O presidente Luiz Inácio Lula da Silva aproveitou o dia da Independência para dar curso a sua campanha nacionalista que, a pretexto de elevar a auto-estima dos brasileiros, reanima um surrado repertório patrioteiro com o qual o país já teve oportunidade de conviver em tempos de funesta memória. Certamente que há nacionalismos e nacionalismos, mas aquele que é urdido como ideologia de Estado e transformado em instrumento propagandístico a serviço de projetos de poder deve ser visto com a máxima cautela.
O século 20 é pródigo em exemplos de mobilizações nacionais de cunho autoritário que patrocinaram alguns dos episódios mais sombrios da história da humanidade.

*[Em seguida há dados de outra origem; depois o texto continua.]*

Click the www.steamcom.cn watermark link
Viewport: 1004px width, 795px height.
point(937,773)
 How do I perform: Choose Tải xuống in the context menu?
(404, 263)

Mesmo em países do Terceiro Mundo, onde o nacionalismo foi com freqüência convocado a combater o atraso e os interesses externos a ele associados, não é difícil identificar o papel mistificador e retrógrado que o ideário patriótico muitas vezes desempenhou.

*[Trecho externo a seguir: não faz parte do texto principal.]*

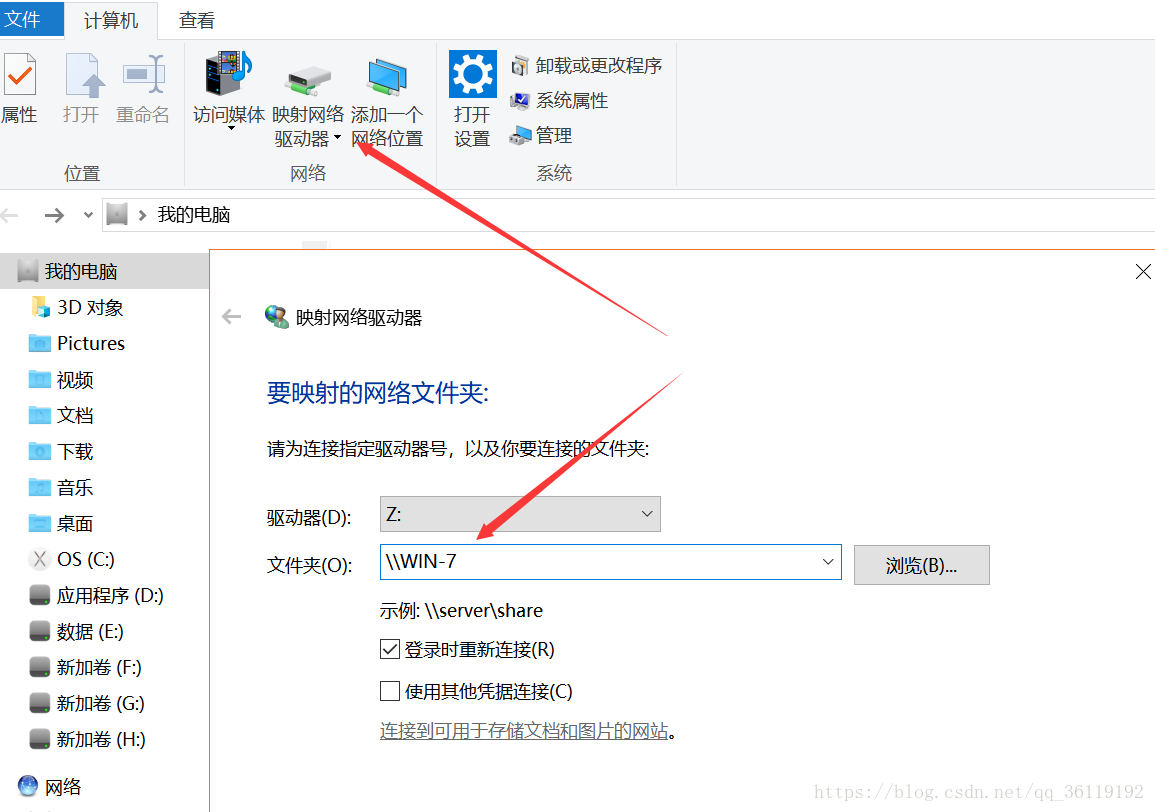Screen dimensions: 1155x812
Task: Open the 文件 tab
Action: pos(31,18)
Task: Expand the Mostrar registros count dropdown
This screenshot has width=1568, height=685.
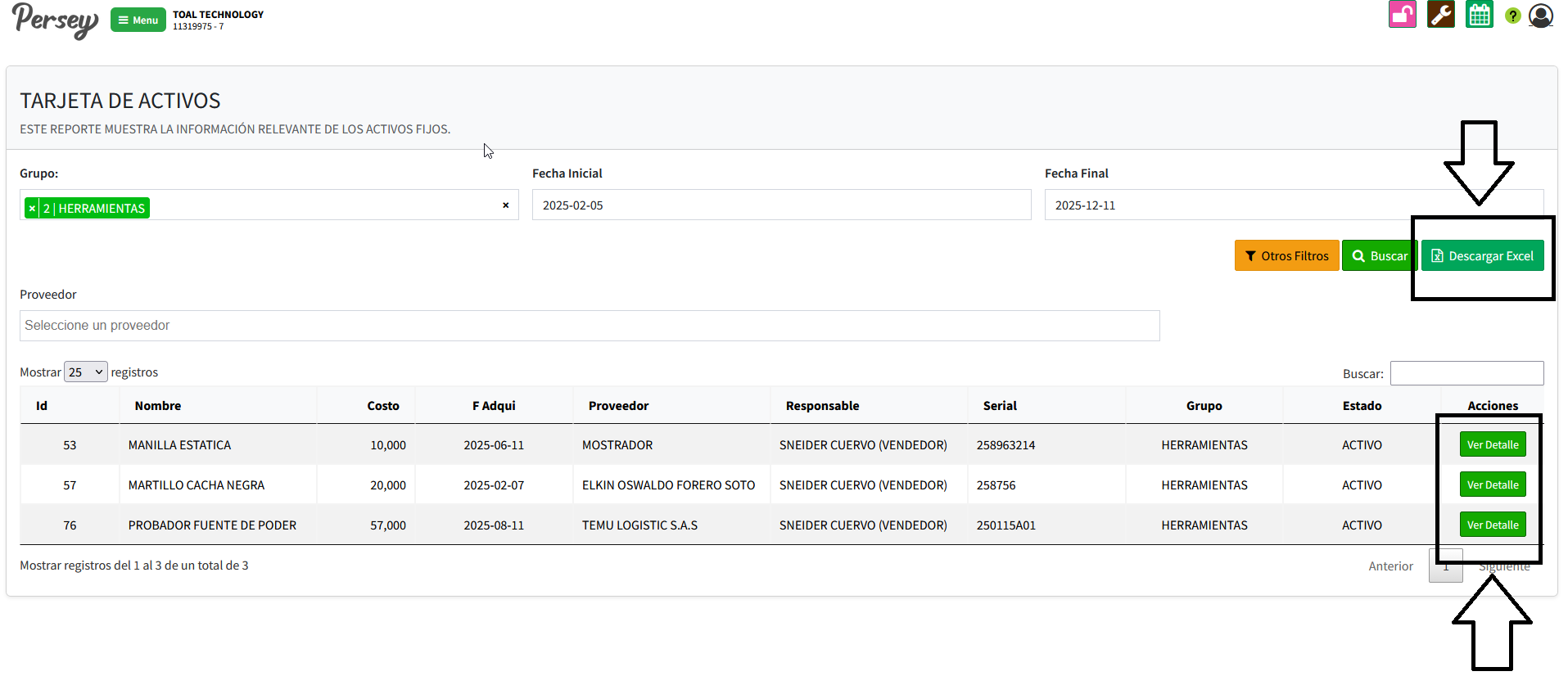Action: coord(85,372)
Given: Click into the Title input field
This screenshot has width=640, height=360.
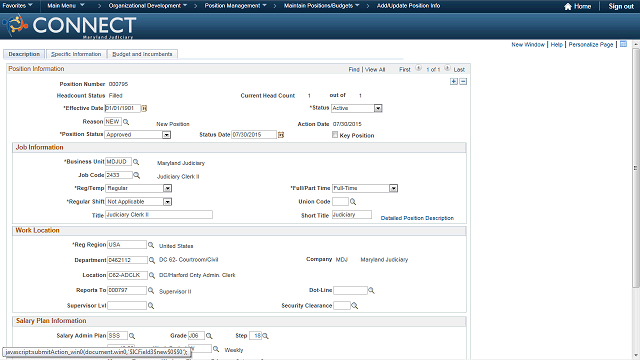Looking at the screenshot, I should click(x=159, y=215).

O Brasil não faz parte das nações cuja formação foi temperada em embates de ampla participação popular. Não há dúvida de que existe um inequívoco sentido de nação e uma firme comunhão de valores identificáveis como nacionais. As circunstâncias históricas, porém, aqui favoreceram o impulso do Estado de moldar a nação, dirigindo-a e decorando-a com símbolos patrióticos.
De certa forma, o senso nacionalista de Lula parece caudatário do projeto de Getúlio Vargas, sob cuja direção o Estado reciclou, organizou e difundiu um sistema de referências nacionais. São conhecidas as mazelas do getulismo, mas seria um equívoco negar-lhe virtudes. A obra do caudilho deixou profundas marcas e foi apenas depois de consumada a crise do Estado empreendedor, quando o governo Fernando Henrique Cardoso assumiu a agenda liberalizante da economia globalizada, que se formulou um discurso oficial claro de ruptura com a era Vargas.
Agora, o governo Lula inclina-se a novamente acenar a bandeira nacionalista numa tentativa de diferenciar-se ideologicamente de seu antecessor. Há em cena uma avaliação de que o antivarguismo do período FHC acabou por se revelar negligente em relação à defesa de objetivos e interesses nacionais. Ainda que isso possa ter ocorrido e que seja desejável que os brasileiros estimem seu país, não será com a agitação de um patriotismo sentimentalista e ornamental que o Brasil encontrará melhores condições para crescer, educar-se, distribuir renda e eliminar a miséria- conquistas que verdadeiramente contribuiriam para fazer do Brasil uma nação mais justa e altiva.